Indicaciones de la tarea: Identifica en las entradas cada línea que contenga la cadena "axis" y cópiala completa.

(Datos de palabras y posiciones de elementos)

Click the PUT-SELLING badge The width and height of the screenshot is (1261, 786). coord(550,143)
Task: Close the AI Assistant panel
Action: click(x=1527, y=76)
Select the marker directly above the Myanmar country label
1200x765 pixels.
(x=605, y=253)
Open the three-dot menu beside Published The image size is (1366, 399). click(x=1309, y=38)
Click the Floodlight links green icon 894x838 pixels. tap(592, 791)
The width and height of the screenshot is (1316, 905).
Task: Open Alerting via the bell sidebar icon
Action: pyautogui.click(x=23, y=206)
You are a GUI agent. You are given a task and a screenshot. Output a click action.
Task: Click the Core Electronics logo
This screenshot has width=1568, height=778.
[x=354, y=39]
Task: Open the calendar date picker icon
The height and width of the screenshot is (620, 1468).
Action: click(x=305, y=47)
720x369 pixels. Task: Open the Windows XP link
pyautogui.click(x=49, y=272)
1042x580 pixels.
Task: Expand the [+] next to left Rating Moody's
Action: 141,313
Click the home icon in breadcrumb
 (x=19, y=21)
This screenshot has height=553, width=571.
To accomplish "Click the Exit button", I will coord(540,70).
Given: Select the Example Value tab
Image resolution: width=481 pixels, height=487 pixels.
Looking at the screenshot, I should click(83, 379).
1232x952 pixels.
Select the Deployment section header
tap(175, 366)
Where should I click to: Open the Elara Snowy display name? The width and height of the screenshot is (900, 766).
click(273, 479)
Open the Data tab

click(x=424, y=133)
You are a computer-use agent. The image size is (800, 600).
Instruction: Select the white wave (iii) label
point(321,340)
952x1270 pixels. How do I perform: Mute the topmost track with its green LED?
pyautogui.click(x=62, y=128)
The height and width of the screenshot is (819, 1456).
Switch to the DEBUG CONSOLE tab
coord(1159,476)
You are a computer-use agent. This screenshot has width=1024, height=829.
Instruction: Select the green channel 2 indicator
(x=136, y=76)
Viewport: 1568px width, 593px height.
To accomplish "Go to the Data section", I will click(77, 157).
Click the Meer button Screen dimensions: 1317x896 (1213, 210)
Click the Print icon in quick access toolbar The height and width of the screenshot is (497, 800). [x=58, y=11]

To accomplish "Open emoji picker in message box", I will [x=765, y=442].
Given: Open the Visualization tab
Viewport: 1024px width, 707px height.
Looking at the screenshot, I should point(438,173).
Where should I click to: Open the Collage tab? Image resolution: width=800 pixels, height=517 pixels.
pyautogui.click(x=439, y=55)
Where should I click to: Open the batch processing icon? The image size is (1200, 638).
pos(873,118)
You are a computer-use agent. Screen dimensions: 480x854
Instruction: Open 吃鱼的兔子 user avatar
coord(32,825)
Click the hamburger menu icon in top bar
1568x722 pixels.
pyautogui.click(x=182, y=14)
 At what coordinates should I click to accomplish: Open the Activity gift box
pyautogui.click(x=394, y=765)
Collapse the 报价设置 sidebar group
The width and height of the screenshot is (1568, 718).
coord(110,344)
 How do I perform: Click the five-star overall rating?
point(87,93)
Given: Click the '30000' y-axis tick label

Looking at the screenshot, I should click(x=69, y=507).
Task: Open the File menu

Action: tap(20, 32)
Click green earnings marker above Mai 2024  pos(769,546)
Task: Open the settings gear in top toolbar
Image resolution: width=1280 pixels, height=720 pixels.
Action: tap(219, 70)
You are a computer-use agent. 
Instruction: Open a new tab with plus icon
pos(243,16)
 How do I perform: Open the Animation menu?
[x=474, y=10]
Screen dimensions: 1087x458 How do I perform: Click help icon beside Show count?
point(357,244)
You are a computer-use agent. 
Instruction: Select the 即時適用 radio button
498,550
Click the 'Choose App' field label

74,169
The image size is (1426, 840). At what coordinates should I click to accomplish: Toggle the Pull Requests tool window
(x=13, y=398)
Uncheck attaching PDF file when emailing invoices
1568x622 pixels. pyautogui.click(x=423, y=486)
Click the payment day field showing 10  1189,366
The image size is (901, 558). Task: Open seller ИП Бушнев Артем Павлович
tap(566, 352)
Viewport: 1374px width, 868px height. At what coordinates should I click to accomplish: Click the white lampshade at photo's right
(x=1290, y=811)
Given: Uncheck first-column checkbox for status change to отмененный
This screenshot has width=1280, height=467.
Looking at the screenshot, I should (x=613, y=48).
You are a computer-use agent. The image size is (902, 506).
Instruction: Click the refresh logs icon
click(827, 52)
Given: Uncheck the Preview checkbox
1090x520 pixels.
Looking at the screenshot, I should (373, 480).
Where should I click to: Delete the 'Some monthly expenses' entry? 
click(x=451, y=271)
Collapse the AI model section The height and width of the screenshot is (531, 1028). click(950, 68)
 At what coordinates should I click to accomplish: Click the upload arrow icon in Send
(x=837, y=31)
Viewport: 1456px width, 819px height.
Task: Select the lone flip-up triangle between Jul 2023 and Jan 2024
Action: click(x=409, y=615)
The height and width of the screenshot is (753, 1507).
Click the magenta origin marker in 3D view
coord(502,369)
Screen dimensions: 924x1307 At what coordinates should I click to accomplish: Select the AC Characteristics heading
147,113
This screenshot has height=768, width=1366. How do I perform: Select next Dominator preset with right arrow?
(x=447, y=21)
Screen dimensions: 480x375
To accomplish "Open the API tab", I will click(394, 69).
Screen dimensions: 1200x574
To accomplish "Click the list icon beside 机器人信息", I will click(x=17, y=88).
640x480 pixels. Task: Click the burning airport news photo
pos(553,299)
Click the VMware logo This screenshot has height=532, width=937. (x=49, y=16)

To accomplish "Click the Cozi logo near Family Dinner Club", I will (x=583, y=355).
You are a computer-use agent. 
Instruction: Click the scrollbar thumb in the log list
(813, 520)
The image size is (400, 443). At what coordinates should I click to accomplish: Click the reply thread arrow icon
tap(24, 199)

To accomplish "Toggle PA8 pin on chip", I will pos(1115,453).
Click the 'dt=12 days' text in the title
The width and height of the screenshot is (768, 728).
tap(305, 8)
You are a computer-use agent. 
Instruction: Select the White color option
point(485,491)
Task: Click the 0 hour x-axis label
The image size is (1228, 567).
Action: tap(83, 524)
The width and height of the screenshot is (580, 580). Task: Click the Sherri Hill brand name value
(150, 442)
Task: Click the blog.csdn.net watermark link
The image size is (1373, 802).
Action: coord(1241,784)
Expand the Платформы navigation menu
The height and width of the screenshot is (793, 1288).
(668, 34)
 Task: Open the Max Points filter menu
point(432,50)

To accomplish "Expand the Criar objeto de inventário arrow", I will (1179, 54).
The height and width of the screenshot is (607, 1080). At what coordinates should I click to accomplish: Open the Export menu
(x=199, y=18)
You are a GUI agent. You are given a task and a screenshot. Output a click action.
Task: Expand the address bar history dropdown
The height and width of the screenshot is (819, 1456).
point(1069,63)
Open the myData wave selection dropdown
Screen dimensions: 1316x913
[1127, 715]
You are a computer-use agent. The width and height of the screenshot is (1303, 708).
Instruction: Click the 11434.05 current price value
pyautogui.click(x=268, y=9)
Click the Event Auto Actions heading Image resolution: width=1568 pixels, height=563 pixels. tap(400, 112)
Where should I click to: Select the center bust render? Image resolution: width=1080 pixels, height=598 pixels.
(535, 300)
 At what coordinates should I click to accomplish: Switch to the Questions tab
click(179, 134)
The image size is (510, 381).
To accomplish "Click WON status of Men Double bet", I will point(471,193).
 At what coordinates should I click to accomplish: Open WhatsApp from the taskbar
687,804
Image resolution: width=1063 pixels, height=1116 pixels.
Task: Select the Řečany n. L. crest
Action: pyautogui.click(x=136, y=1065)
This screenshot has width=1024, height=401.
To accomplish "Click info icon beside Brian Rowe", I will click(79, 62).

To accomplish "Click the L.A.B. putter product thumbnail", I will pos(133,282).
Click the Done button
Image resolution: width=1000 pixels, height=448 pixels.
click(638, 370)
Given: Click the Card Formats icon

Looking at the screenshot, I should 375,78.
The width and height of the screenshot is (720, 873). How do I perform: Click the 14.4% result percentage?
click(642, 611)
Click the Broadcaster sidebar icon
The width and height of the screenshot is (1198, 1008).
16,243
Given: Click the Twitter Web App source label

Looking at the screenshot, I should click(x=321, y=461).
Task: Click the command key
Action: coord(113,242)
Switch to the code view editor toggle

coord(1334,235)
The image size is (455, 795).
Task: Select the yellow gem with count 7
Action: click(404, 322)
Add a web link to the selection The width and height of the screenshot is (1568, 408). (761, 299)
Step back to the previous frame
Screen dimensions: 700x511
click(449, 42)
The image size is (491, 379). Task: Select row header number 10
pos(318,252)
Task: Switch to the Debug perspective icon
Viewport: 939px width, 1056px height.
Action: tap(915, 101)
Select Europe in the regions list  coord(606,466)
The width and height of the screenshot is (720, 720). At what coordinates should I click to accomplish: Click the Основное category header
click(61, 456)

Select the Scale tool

Solución del ejercicio:
Given: Click the '30000' y-axis tick label
Task: Click the 0 hour x-axis label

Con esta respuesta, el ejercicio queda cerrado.